Dead Witch Walking

I can’t even remember exactly why I picked the book up in the first place. Most likely, there was an internet discussion about which urban fantasies were worthwhile and why, and after the Harry Dresden and Anita Blake books[1], the Rachel Morgan series was the only one that struck my interest. Anyhow, between the amount of time I spend at various Half Price Books around the metroplex and the amount of depth on my to-read shelf[2], I can’t exactly be surprised that I’d bought five books into the series without ever having read the second sentence of Dead Witch Walking quite yet.

Mind you, I have now. It was not bad. There’s this girl Rachel, and she’s a witch. And she has a job capturing the bad elements of the magical world that humanity is stuck with, however unhappy it makes them. But when she decides to get out from under her boss’s oppressive thumb and go into business for herself, things quickly go from bloody to deadly. Soon, she’s caught between her old boss’s hired assassins, a potential and unwanted relationship with her vampire business partner, and a Cincinnati councilman / criminal overlord of unknown lineage and power. And that’s just for starters.

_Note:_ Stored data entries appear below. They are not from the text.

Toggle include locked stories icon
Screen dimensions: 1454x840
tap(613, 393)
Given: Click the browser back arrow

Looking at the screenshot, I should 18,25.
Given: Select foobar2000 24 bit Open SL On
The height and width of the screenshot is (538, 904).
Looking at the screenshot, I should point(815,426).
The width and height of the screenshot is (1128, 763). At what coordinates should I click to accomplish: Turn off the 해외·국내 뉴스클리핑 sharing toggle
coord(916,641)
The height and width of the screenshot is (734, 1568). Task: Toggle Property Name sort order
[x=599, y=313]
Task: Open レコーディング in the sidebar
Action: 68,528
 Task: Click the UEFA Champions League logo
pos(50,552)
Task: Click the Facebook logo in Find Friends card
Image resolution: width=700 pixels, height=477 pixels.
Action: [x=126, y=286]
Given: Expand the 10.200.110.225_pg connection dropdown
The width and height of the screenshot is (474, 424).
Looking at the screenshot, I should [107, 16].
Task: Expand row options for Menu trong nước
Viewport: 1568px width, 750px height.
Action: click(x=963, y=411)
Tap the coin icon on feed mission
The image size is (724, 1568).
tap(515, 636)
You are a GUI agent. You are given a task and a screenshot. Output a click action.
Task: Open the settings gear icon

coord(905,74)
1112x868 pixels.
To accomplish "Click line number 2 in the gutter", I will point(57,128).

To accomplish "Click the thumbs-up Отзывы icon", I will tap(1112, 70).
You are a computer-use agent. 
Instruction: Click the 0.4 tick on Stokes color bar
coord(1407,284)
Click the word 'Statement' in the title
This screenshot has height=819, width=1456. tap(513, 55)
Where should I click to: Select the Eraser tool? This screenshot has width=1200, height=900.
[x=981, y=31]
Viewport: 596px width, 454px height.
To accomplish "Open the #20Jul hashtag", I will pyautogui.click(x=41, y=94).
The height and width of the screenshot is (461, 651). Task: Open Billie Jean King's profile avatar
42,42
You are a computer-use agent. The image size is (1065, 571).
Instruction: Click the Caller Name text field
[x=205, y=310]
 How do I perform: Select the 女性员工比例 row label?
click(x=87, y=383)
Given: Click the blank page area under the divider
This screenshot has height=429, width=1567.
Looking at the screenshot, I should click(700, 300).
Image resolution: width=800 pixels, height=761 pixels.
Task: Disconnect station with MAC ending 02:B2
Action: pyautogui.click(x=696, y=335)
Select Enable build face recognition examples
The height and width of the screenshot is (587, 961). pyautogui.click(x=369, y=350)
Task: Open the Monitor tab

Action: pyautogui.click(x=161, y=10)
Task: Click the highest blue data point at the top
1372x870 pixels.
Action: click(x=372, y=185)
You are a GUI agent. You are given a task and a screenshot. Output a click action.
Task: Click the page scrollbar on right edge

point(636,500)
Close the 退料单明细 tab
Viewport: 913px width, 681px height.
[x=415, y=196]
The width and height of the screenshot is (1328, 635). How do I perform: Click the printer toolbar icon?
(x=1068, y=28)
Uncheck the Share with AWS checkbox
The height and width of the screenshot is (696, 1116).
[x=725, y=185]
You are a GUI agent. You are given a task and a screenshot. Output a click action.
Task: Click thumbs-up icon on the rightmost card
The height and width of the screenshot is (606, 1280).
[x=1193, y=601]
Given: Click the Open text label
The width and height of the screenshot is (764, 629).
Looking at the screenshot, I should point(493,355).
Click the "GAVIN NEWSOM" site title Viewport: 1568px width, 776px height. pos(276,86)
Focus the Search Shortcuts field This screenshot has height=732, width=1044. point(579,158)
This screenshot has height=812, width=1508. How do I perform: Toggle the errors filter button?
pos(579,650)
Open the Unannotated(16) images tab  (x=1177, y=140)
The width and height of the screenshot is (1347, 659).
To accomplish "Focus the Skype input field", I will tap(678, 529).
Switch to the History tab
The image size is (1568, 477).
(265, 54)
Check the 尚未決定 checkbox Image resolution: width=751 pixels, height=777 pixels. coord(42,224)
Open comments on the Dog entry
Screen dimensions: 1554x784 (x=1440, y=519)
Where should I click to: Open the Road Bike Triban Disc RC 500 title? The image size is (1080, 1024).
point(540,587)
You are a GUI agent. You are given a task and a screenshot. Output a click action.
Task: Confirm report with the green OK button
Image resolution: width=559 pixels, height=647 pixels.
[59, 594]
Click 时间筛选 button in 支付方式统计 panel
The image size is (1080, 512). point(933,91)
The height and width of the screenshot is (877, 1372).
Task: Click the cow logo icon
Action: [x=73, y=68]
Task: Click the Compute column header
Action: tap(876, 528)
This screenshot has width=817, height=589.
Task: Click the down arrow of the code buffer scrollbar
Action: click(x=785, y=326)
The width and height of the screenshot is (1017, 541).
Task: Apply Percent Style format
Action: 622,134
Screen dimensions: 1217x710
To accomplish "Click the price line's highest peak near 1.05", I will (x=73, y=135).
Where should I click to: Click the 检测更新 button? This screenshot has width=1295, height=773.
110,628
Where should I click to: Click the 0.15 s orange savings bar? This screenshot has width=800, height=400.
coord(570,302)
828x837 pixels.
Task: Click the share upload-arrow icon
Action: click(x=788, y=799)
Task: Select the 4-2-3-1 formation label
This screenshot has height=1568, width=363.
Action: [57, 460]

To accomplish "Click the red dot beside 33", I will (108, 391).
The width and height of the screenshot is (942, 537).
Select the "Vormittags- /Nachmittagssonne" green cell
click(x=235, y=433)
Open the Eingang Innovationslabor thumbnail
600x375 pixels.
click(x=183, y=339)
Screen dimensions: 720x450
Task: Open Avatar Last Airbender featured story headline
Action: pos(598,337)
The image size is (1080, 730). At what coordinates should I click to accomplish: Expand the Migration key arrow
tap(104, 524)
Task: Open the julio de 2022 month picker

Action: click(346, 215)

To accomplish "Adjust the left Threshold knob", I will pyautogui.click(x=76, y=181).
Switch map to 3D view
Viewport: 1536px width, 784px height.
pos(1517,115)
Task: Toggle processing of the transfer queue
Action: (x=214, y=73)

Okay, truth be told, I’m not sure I would have finished the book if I hadn’t already bought the next four. Our heroine took a while to get past whiny to likable. (Honestly, she may not have managed it yet, and it’s more that I got used to her voice finally, complainy-pants and all. She for damn sure isn’t as good to her friends as I would prefer.) The plot took a little while to quite get revved up from a simple problem to be solved into actually interesting events. Most troublesome was the setting, though; the average urban fantasy, in my still-limited experience, works as closely as possible to our normal world, with only limited variation to explain all the fairies and werewolves and ubiquitous vampires roaming the landscape. This one took a different tack, diverging in, I think, the 1960s; and what a divergence! Half the population or better dead in America, far worse elsewhere, and with all the magical people suddenly taking center stage by virtue of not having been susceptible to the deadliness. All of which is fine and good, except that the author kept dropping modern pop-culture references into the mix. It’s not that J.R. being shot or Luke learning about the Force are all that impossible even in a changed history. But when she tossed in another three of four such references that I’ve forgotten, it began to strain the bounds of reason. I don’t want to be yanked out of my suspension of disbelief over such trivial matters, is all; if you want to call the pop-culture, just don’t change your world around that much; that pretty much handles the problem right there.

But in the end, it turned out to be a decent book, and I have enough questions I care about that I will want to see what happens next. My hope is that someone mentioned the wonkiness to her, and I won’t run into these problems by the time book two comes around.

[1] about which I already know plenty
[2] Now officially overflowed, if not quite extending onto a second full shelf yet.